D'autre part, cette communauté se caractérise par des valeurs libérales fondées sur l'éducation et la raison. Comme le souligne Harun Najafizada, journaliste et directeur de la chaîne d'information Afghanistan International, "les Hazaras se sont concentrés au cours des deux dernières décennies sur l'éducation et la connaissance".

Cette vision tolérante s'étend à d'autres questions, comme l'égalité entre les hommes et les femmes. "Les femmes Hazaras sont libres et indépendantes", déclare Homira May Rezai, présidente du comité Hazara au Royaume-Uni et responsable de la planification et de la stratégie pour le Conseil international Hazara. Tous ces aspects ont été utilisés pour justifier leur persécution et leur discrimination, ainsi que pour "les déshumaniser et les diaboliser", déclare Rezai.

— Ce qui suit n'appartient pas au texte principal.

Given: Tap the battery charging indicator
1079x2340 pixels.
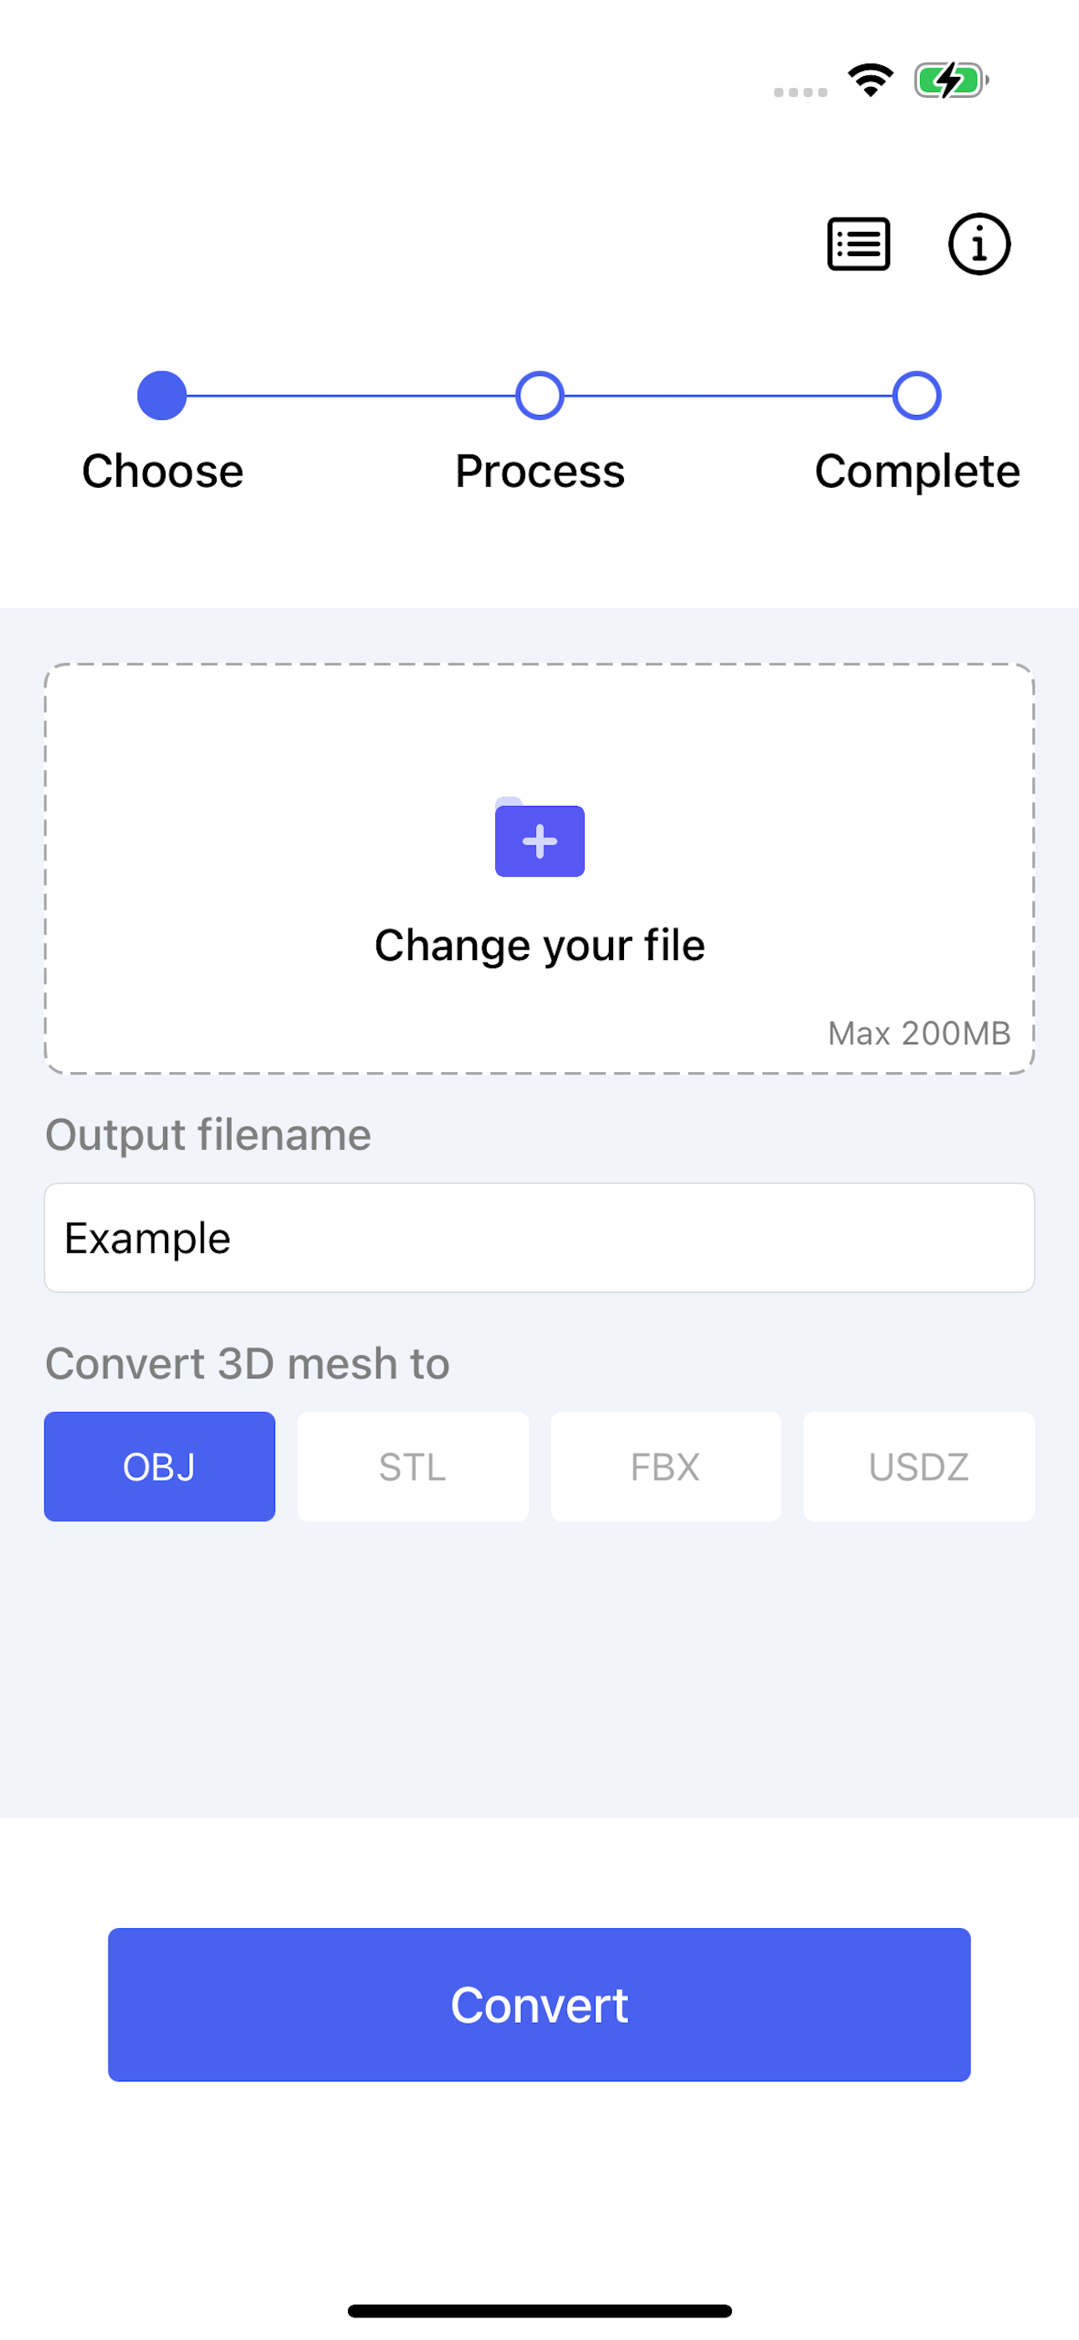Looking at the screenshot, I should click(x=947, y=81).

Le point culminant de cette persécution est atteint sous le règne de l'émir Abdur Rahman Khan (1880-1901), qui publie un décret condamnant les Hazaras comme infidèles. Il a également exhorté le reste des Afghans à mener une guerre sainte contre les Hazaras, permettant à des milliers d'entre eux de se livrer à des campagnes génocidaires contre cette communauté.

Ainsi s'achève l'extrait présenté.